By Truman C. Wang
Last Friday (3/31), the Philharmonic Society of Orange County brought to the Segerstrom stage the Danish National Symphony, in their first U.S. tour, led by their new Italian conductor Fabio Luisi. The combination of cool Scandinavian efficiency and warm Mediterranean sunshine proved to be a winning formula.
Outside of Denmark, Carl Nielsen is mainly known for his violin concerto and a few short orchestral works, of which the Helios Overture shows a superb example of his mastery of nature painting with subtle orchestral colors. Composed during Nielsen’s brief stay in Greece (hence the Greek name helios=sun), the overture traces the movement of the sun from sunrise to sunset, with corresponding changes in sky color. Conductor Fabio Luisi allowed the music to unfold naturally in an impressive buildup to sunrise, where the Danish horns shone brilliantly in unison. This short ten-minute piece showed two qualities of the Danish orchestra – their finesse and bite – that would become a recurring theme throughout the concert.

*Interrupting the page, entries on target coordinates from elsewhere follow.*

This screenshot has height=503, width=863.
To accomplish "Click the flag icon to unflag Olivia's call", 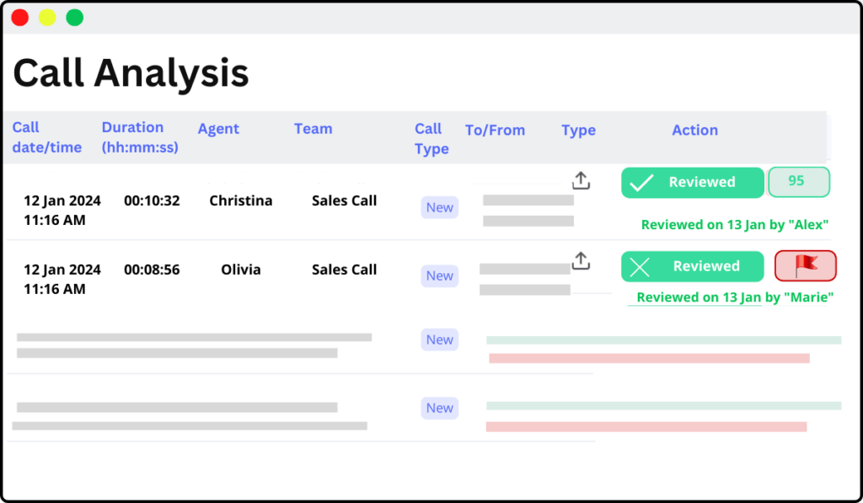I will pyautogui.click(x=805, y=265).
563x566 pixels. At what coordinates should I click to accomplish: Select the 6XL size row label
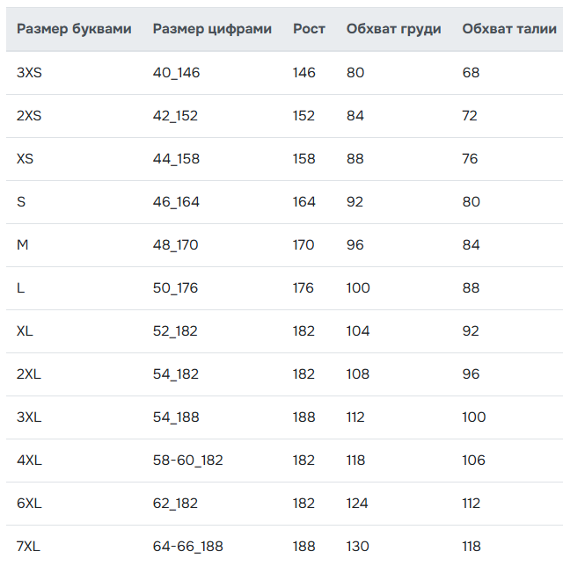tap(29, 504)
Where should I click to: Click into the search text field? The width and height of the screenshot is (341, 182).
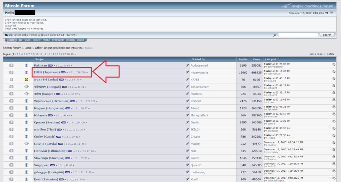(298, 35)
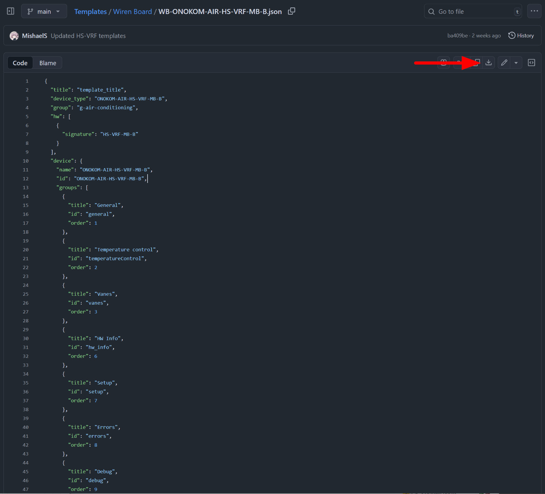
Task: Click the Copilot icon in file toolbar
Action: click(444, 63)
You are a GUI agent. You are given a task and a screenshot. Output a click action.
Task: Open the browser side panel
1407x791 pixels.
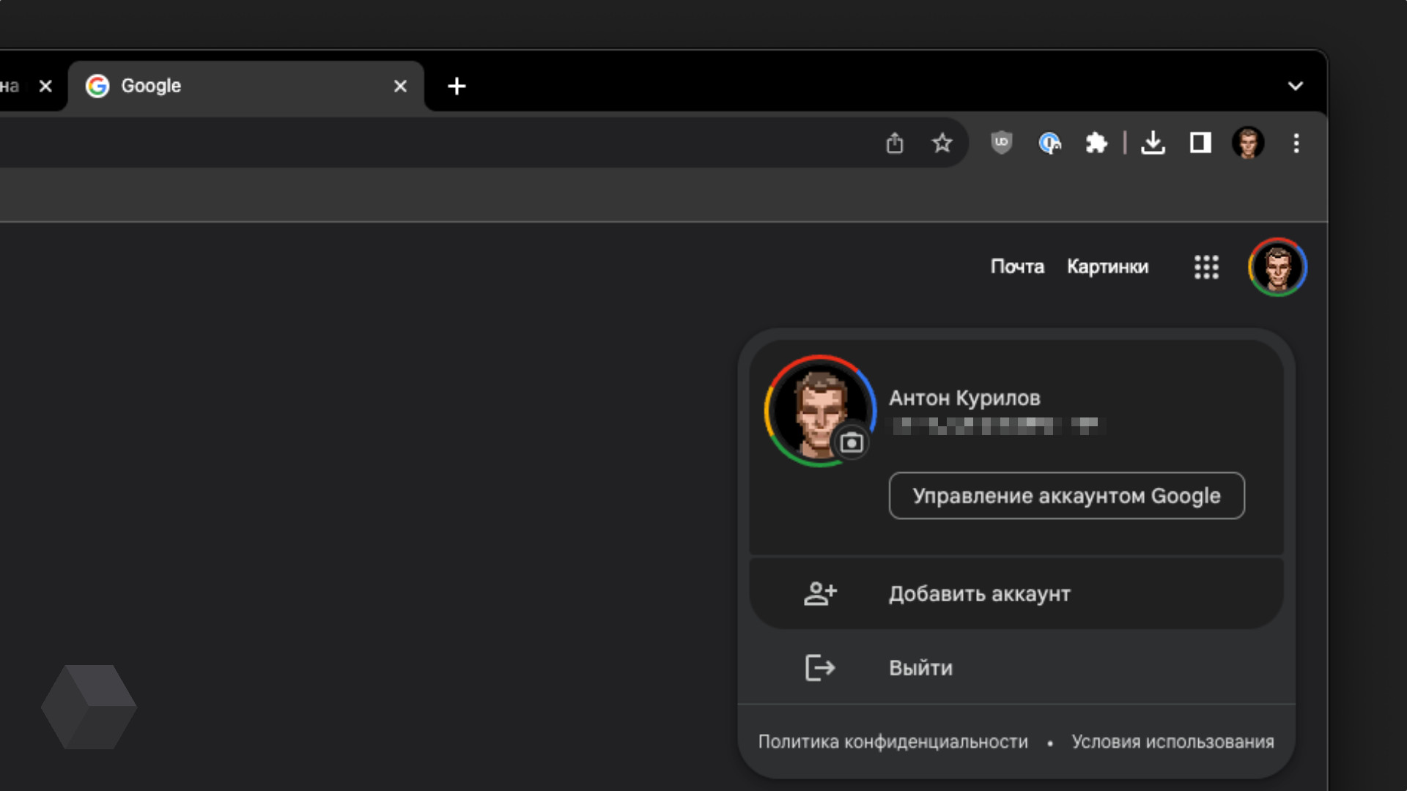[1200, 143]
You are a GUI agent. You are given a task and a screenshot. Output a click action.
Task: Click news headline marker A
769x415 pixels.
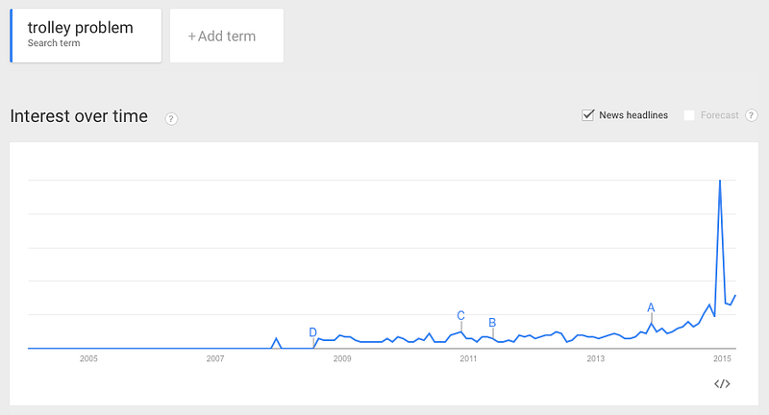[651, 307]
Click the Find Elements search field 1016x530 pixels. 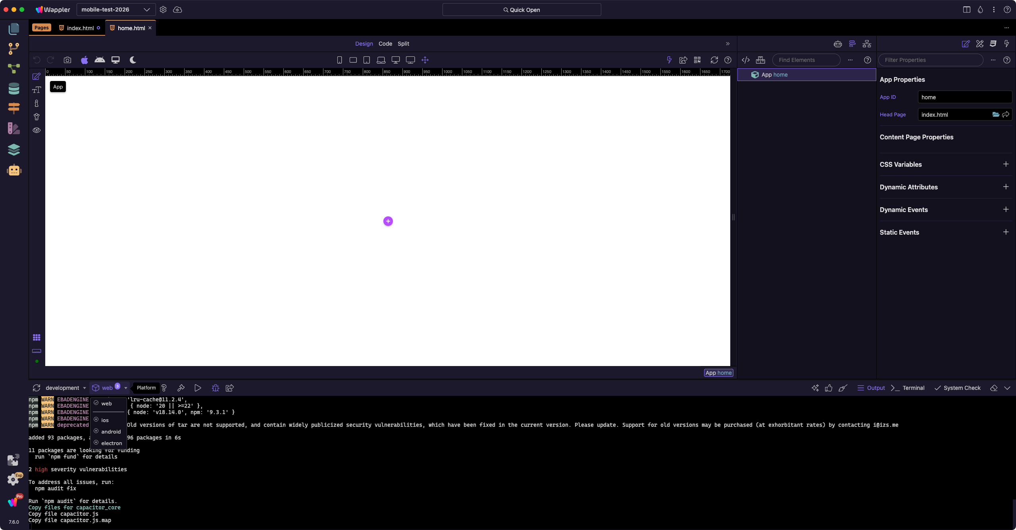pos(806,60)
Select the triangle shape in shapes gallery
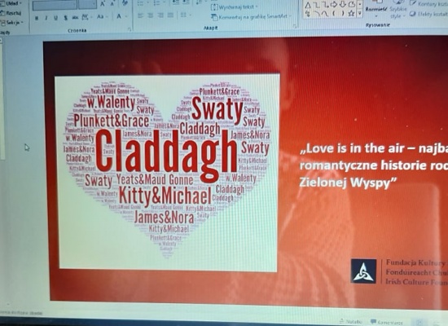448x326 pixels. tap(308, 5)
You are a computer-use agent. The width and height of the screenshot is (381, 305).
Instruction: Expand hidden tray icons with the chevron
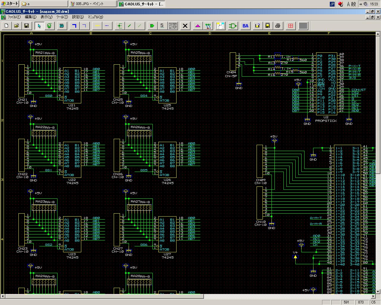coord(361,4)
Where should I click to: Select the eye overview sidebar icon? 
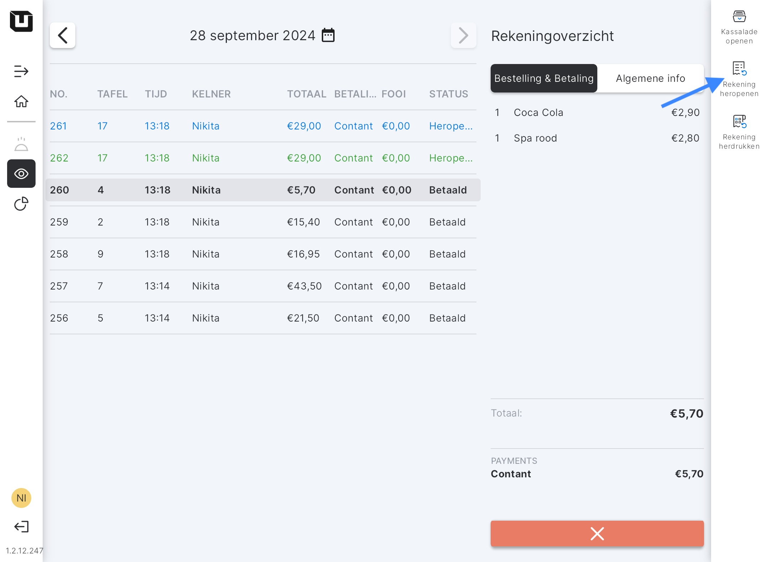pos(21,174)
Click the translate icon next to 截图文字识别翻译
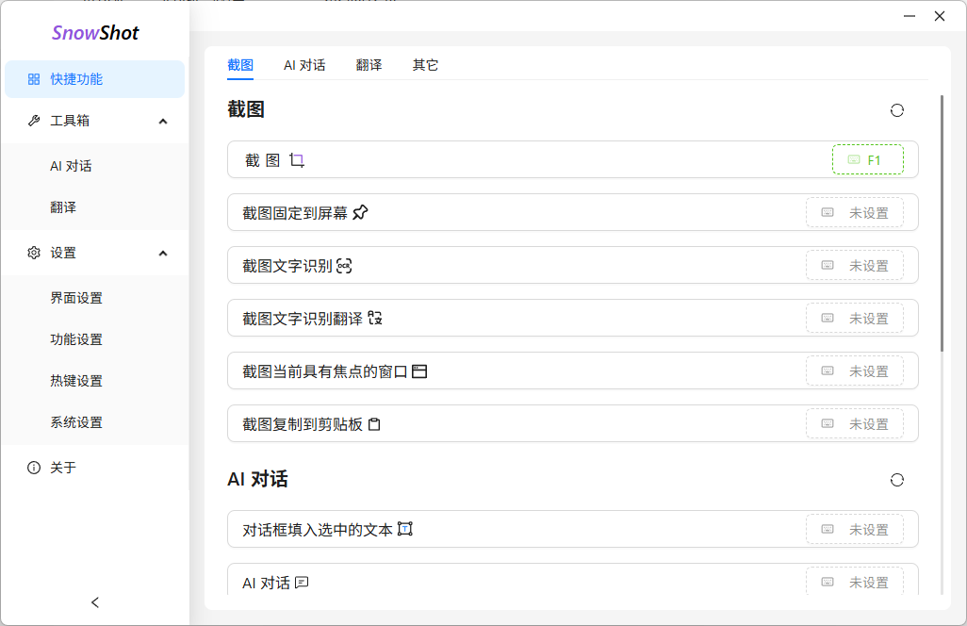Screen dimensions: 967x626 click(375, 319)
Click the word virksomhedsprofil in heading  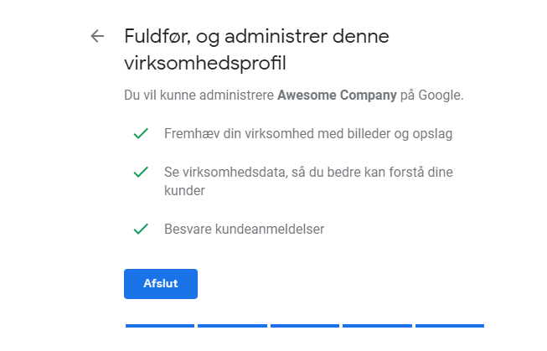pos(205,64)
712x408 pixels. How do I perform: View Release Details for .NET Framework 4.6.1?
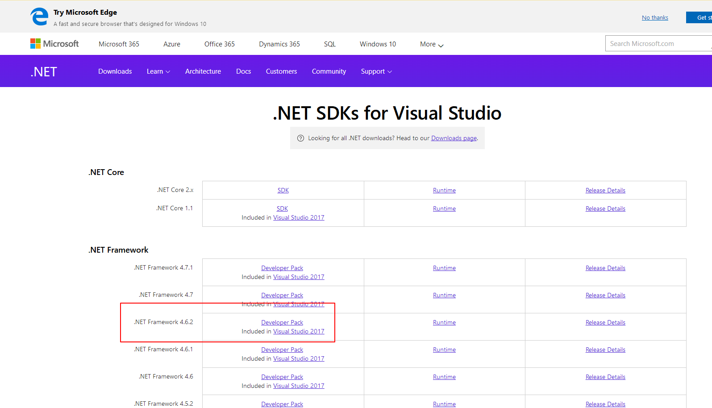tap(605, 350)
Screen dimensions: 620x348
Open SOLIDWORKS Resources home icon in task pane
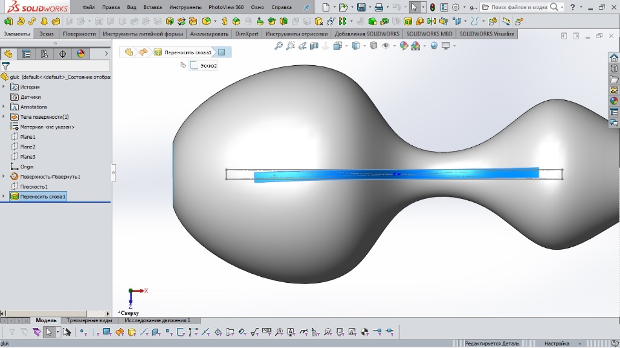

From the Greek sun to the dark night of “Tristan und Isolde”, Wagner’s Wesendonck-Lieder received a very suave and darkly sensuous reading from maestro Luisi in the six songs. The two songs with direct quotes from “Tristan” – ‘Im Treibhaus’ and ‘Träume’ – were especially memorable for their brooding qualities and subtle colors, much more so than in the piano and voice version. Soprano Deborah Voigt sang passionately and intelligently, but her lirico-spinto voice, beautiful as it might in the right music, lacked the heft or low notes to color and plumb the emotional depths of these poems. Fortunately, the Danish National Symphony strings saved the day (or night) with their beautifully nuanced playing.
What followed after the intermission was possibly the finest account of Gustav Mahler’s Symphony No. 1 I have heard in recent memory. Granted, the L.A. Phil’s Mahler under Dudamel gave no complaints. The Danes, however, kicked it up another notch and seemed to be playing this music like it was just written yesterday in a shockingly fresh and daring manner. The aforementioned ‘finesse and bite’ were on full display here. The first movement’s nature painting was achieved with the lightest brushstrokes, as if the violin bows never touched the strings (check out the San Francisco Symphony’s Mahler recordings to see what I mean). Then, unexpectedly in the Ländler, the orchestra went into the attack mode and turned it into a rather sinister bipolar waltz. From then on, the furious excitement never let up until the stormy finale of stunning power. Call it Nordic storm meets Italian seduction. Maestro Luisi is the right man to lead this fine orchestra.
After the titanic Mahler symphony, amazingly still with energy to spare, the orchestra gave an encore of Tango Jalousie by Danish composer Jacob Gade. It’s a thoroughly old-fashioned piece full of Viennese charm and Italian sunshine. I saw many happy smiling faces on the exit out into the balmy night air.
Truman C. Wang is Editor-in-Chief of Classical Voice, whose articles have appeared in the San Gabriel Valley Tribune, the Pasadena Star-News, other Southern California publications, as well as the Hawaiian Chinese Daily.